The leaked texts formed the backbone of a book portraying the Vatican as a hotbed of intrigue and Benedict as a leader undermined by his powerful second-in-command, Cardinal Tarcisio Bertone, once touted as a possible candidate for the papacy. Gabriele indicated that he had leaked the documents to protect the pope and expose "evil and corruption" in the Vatican.
In a rare public rebuke, the Vatican lashed out at the media over the weekend, accusing journalists of "widespread distribution of often unverified, unverifiable or completely false news stories" that amounted to an attempt "to exert pressure" on the cardinals who will gather for the conclave.
The pope on Monday also issued a decree to allow the cardinals to bring forward the start of the conclave, meaning the gathering may begin as soon as early March. Cardinals are likely to meet to decide the conclave's date early next week, Lombardi said Tuesday. The conclave is widely expected to begin around March 10, according to Robert Moynihan, editor of the magazine Inside the Vatican.
The pope's decree, or "motu proprio" in Latin, also introduced stricter secrecy rules. Any violation of secrecy during the conclave will punished by automatic excommunication from the church, according to the document.
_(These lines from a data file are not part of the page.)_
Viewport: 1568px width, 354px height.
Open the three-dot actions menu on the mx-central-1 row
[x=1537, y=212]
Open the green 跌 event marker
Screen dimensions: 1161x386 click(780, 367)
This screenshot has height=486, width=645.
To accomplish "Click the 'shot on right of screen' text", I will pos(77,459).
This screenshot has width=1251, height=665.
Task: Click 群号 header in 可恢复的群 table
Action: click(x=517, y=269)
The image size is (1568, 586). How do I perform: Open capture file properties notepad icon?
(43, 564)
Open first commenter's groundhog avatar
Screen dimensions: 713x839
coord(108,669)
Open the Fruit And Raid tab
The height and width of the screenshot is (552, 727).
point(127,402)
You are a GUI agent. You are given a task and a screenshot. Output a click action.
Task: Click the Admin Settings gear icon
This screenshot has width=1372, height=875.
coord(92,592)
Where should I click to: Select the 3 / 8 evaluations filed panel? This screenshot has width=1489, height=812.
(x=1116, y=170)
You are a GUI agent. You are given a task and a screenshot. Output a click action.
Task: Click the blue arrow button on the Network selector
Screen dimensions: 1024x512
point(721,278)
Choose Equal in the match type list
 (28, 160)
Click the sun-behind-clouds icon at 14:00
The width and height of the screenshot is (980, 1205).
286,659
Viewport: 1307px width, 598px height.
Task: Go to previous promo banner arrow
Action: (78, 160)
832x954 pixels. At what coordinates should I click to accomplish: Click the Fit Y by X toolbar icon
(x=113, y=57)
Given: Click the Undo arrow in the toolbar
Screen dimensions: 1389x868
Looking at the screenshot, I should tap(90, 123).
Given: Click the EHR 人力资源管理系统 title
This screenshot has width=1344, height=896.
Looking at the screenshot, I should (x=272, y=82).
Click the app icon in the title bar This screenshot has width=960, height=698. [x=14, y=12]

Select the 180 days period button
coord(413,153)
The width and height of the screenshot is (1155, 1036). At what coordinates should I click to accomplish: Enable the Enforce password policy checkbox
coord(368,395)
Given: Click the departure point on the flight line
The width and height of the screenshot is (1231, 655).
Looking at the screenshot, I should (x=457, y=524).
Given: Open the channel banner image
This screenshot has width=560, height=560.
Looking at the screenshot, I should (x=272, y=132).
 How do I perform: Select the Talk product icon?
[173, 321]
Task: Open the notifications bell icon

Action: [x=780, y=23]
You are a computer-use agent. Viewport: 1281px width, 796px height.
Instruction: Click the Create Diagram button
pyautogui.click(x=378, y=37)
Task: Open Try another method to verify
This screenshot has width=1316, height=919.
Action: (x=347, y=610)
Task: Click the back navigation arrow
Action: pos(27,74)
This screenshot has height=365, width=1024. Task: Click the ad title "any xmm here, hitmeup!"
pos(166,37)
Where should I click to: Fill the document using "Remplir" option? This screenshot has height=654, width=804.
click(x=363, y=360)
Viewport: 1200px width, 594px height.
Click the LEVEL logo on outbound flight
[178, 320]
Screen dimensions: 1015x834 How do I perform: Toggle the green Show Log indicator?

The Holy See is struggling to manage its message before the secret gathering, which will take place in the Sistine Chapel under Michelangelo's fresco of God breathing life into Adam. It's also facing questions over Cardinal Roger Mahony of Los Angeles, who's insisted that he'll attend the conclave even after U.S. court documents showed he helped cover up sex abuse by more than 120 priests.